Refused refugee claimants must wait one year after their refugee claim was refused before they can apply for permanent residence on humanitarian and compassionate (H&C) grounds, unless there is a child affected or the person has a serious health problem.
People who did not make a refugee claim can apply for H&C at any time.
- What is the difference between this decision and the government decision about Burundi in August 2015?
In August 2015, the government decided to allow persons from Burundi whose refugee claim had been refused to apply for a Pre-Removal Risk Assessment (PRRA) without having to wait for 12 months from the date of the refusal of their refugee claim. This announcement is no longer relevant, because removals to Burundi have now been suspended. If a person cannot be removed, they will not be offered a PRRA.
- What does this decision mean for people in the PRRA process?
Some people had applied for a Pre-Removal Risk Assessment (PRRA) and were waiting for an answer. No decision will be made at this time on these applications and the PRRA file will be closed. The PRRA is only used for persons who could be removed from Canada. Since removals to Burundi are suspended, (unless they meet one of the exceptions above – criminality, security, exclusion from protection), the government does not need to assess whether an individual would face risk if removed.
- What does this decision mean for people who did not report to be deported and are now in hiding?
They should be able to report to the Canada Border Services Agency (CBSA) and have their arrest warrant cancelled. There is some risk of being detained, but it is unlikely, since there is no possibility of removing the person (unless they meet one of the exceptions above – criminality, security, exclusion from protection). They should see a lawyer and arrange to go to CBSA with the lawyer. Once they have regularized their situation, they will be able to apply for health care and a work permit (see next question).
- What rights do people have now that removals have been suspended?
Most Burundians whose removal is suspended will have the right to a work permit and to health care under the Interim Federal Health Program (IFHP).
Regarding work permits, the regulations say that persons subject to a removal order that is unenforceable may be eligible for a work permit (R206(1)(b)). People who are not sure how to apply for a work permit or what fees need to be paid should seek assistance from a local organization serving refugees and immigrants.

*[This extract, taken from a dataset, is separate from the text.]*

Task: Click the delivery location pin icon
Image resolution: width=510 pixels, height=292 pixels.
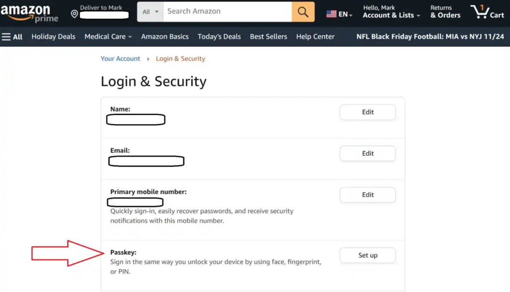Action: 74,14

Regarding the Interim Federal Health Program (IFHP), as stated at the following page: http://www.cic.gc.ca/english/refugees/outside/arriving-healthcare/individuals/apply-who.asp, Type 2 coverage includes “rejected refugee claimants who cannot be removed from Canada as a result of a deferral of removal for generalized risk.”
- What happens if the government reverses its decision?
We can’t know for sure, but in the recent past when the government has lifted moratoria, it has allowed people a certain period of time to submit H&C applications, and the vast majority of such applications have been accepted.
- How long will the moratorium remain in place?
We don’t know. If the situation does not change for the better in Burundi, it is unlikely the government will reverse the decision any time soon.